--- DATA RECORDS ---
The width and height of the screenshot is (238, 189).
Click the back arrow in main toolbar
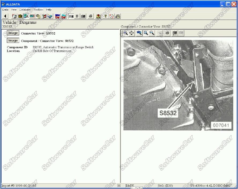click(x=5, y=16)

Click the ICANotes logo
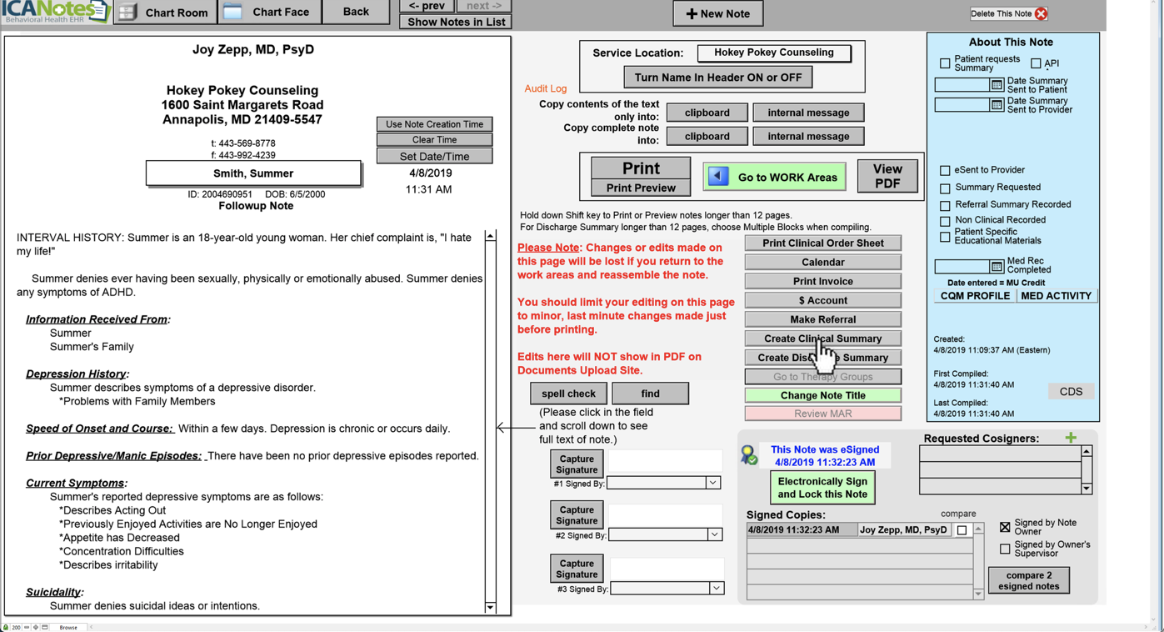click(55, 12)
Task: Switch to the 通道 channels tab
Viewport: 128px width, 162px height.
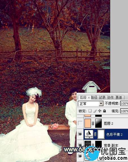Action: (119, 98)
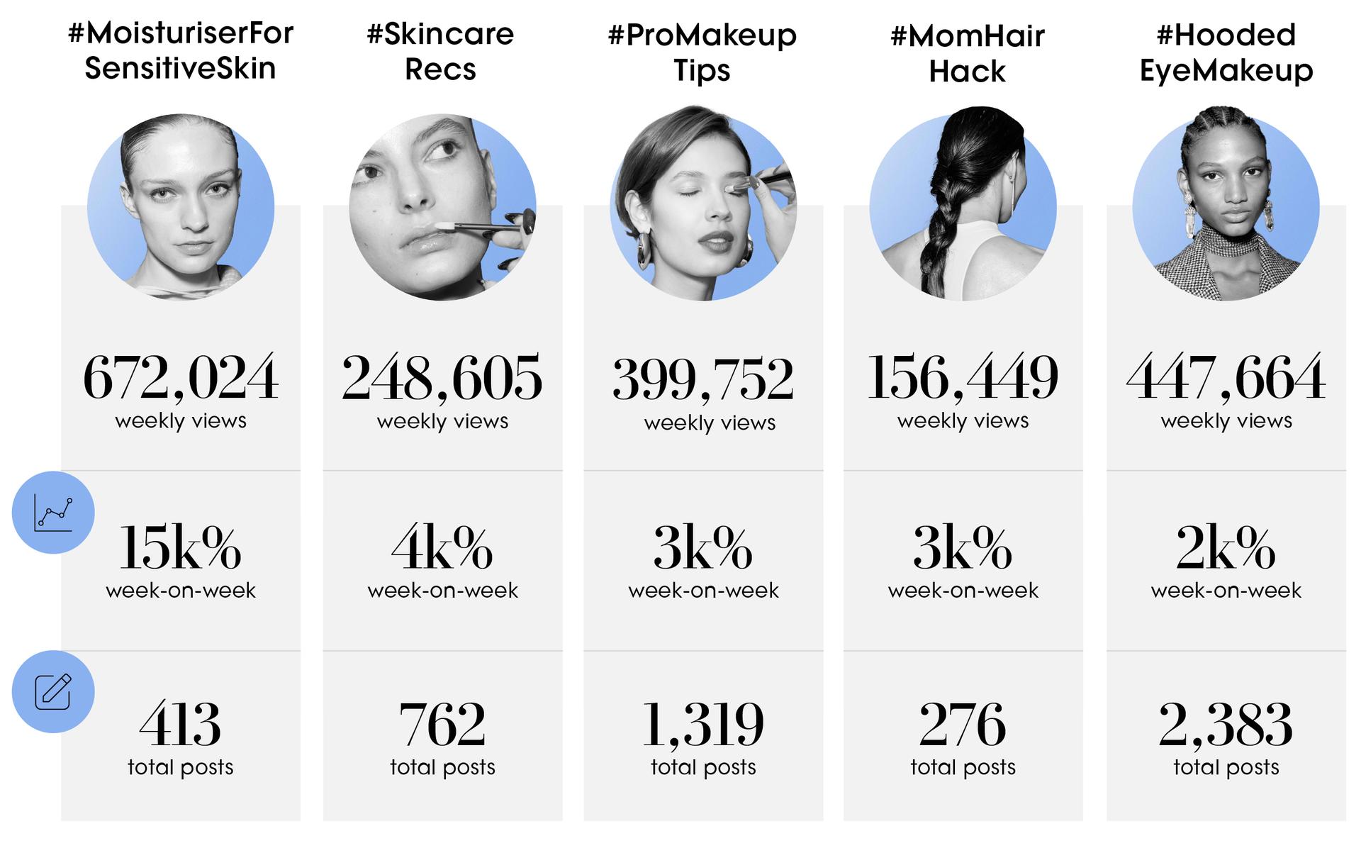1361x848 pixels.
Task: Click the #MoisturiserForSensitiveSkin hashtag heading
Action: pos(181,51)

--

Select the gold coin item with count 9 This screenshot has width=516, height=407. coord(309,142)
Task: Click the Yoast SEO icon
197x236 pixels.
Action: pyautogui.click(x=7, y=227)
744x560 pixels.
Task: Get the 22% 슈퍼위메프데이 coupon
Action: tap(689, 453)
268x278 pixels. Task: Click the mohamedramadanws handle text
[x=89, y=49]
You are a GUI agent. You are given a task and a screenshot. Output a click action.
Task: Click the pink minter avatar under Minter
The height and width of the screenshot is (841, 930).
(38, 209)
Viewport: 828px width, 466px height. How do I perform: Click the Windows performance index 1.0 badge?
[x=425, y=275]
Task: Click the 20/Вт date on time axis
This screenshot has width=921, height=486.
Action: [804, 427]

* * *

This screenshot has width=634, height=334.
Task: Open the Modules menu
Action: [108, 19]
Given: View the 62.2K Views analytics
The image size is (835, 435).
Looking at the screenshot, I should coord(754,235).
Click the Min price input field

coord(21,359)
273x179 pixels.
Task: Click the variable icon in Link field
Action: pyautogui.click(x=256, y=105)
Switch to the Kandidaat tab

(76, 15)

--- DIRECTIONS FOR THIS TASK ---
Give back exactly the lines above that run from the one with "The width and" to the one with "Task: Switch to the 通道 channels tab", including both, with the pictures left out.

--- RESULT FOR THIS TASK ---
The width and height of the screenshot is (238, 189).
Click the back arrow in main toolbar
click(x=5, y=16)

Click the ICANotes logo
click(55, 12)
Task: Switch to the 通道 channels tab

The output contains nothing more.